I sure loved Melissa Broder's surprising, bawdy, funny, psychologically-true The Pisces. I think that maybe I find a bit of kinship in her writing because (and I say this without hubris, believe me, I'm saying it more like a scientist with a pointing stick at a diagram) we do some of the same things. We write about relationships, we use dark humour to unearth serious things, we incorporate a tad of the surreal. (Okay, she might incorporate more than a tad. She has a full fledged merman in The Pisces and in this one, a ginormous cactus in which our protagonist spends time with her father at all stages of his life.) Her writing is also quite compact, which is the feedback I've gotten about my own, from editors.
So, all that to say, there's a certain at-home-ness I feel in her pages. I was pretty excited to get into this one. It started out strong, with the main character, a writer, staying at a Best Western in the Arizona desert, having an existential crisis. Her father is dying, her husband's health is chronically terrible (plus he has constant flatulence which, correct me if I'm wrong, is a major mood killer?), and she's having a hard time coping. I love the Best Western experience she describes, and the staff there, and the hideous breakfast they push on her. All those details are what I love about Broder. I love her interactions with her husband too, even the farting. I was even good with the ginormous (and obviously surreal) cactus she enters (through a "slit", yep, that's Broder!) and evokes the presence of her father.
The book then enters its main gist, which is a walk through the desert gone wrong, and our writer is lost and injured, with no way of contacting anyone, and at the mercy of the elements.

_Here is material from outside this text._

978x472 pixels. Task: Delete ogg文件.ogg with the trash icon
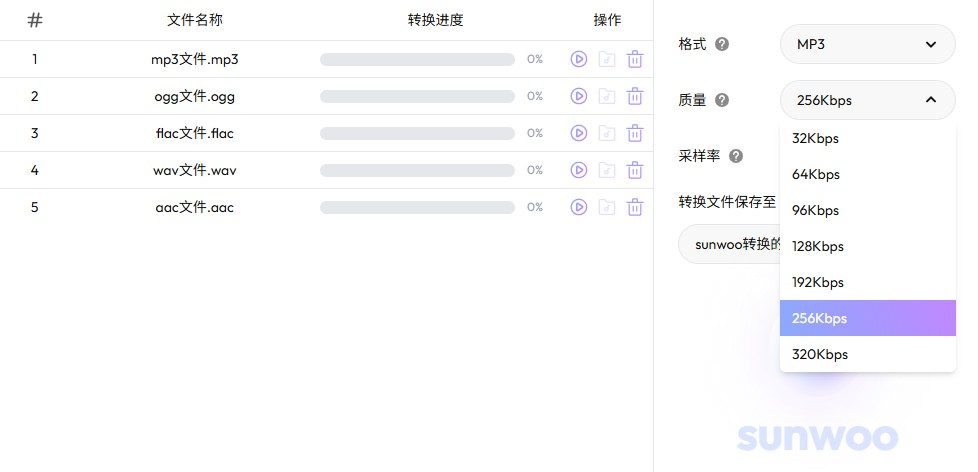(x=634, y=96)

For a long, long, long while. And for me, I know it was the whole point of the book, but it sort of lost a bit of steam here. There was only so much I wanted to read about crawling around and not knowing where she was, and being either hot or cold depending on the time of day. I do know it was the point of the book, and it wasn't bad, but it felt somewhat... thin. In fact the book in general did seem short and thin, with most chapters being only a couple pages, with a blank page in between.
Death Valley ends on a strong note, it's lovely and there's a certain enlightenment and softness in the landing (you NEED to be enlightened to live with constant farting, am I right?). And I still am a fan and admirer of her work. She's exploring something totally different here, so it seems unfair to make a comparison, so take this review with a grain or two of salt, but I can't help but long for the experience I had reading The Pisces.